# Would my filly make a good barrel horse?



## kricket (Apr 1, 2015)

Right now she WAY to young but I want to see if I could make a good barrel horse out of her. Her dam is http://www.allbreedpedigree.com/jess+blackburn+echo Her sire is Scampers King, I don't know much of Scampers King pedigree but he is just a old time ranch horse that will run he is registered but I can never find him on all breed pedigree. Could tall help me?


----------



## beau159 (Oct 4, 2010)

kricket said:


> Right now she WAY to young but I want to see if I could make a good barrel horse out of her.


Based on the information you have given us (dam's pedigree only), it is really impossible to answer your question. 

I don't see anything fabulous on the mare's pedigree. 
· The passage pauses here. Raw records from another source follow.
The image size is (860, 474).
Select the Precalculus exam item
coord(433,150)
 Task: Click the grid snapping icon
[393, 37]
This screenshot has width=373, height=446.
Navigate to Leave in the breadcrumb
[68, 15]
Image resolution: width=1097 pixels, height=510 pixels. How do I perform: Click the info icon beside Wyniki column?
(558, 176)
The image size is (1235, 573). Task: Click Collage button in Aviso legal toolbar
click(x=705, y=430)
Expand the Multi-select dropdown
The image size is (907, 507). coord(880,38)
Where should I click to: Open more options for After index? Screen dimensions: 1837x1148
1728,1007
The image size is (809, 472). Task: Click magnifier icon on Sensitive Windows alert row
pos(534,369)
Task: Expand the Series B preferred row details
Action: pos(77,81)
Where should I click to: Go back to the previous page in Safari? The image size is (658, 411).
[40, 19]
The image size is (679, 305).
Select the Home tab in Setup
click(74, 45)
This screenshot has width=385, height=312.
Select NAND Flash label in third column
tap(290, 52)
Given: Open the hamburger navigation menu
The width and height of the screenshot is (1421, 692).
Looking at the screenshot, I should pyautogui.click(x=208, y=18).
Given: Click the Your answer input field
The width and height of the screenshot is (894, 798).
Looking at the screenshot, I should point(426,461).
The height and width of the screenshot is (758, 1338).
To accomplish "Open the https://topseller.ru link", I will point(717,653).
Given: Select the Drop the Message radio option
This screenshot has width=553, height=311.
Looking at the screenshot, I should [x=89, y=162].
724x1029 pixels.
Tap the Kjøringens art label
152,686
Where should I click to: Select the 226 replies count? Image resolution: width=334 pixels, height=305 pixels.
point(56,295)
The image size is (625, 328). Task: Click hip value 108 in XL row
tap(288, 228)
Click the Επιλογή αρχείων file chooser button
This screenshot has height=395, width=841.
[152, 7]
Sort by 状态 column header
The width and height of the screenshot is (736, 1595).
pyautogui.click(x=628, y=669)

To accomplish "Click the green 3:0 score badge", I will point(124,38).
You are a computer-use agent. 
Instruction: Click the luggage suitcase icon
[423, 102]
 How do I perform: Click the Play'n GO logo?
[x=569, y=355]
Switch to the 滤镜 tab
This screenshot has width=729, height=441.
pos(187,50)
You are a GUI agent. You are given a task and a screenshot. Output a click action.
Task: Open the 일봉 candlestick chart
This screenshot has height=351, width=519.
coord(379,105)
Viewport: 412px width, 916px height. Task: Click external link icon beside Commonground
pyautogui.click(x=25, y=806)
Allbreedpedigree is a public site. If there is a horse that is not listed, you have to add it yourself....provided you know the sire and dam of the horse in question. 

How old is your filly?
Do you have any pictures?

While pedigree can be important, it also depends on the athletic ability of the horse, and their HEART to compete in barrels.


----------



## kricket (Apr 1, 2015)

right now she is 3months on the 25 she will be 4 months. And she loves to run around full speed.


----------



## Roman (Jun 13, 2014)

We need a picture of her standing square and directly at her side.


----------



## kricket (Apr 1, 2015)




----------



## JCnGrace (Apr 28, 2013)

She's got the engine for it but it will be a while before you know if she has the heart for it.


----------



## Smilie (Oct 4, 2010)

I agree with Beau, who knows more about barrel racing then I do, except, I do know that many great barrel horses have running blood, and your horse, from info of dam, has working foundation blood
It also depends on level where you wish to compete, many horses not breed for a certain event, do great at the entry level, but if you wish to compete at upper end, then your chances are better, with a horse bred for the job, with proven blood up close
The Frenchmen horses, for instance, have proven themselves in the barrel racing industry. Your mare has blood proven in foundation bred working horses


----------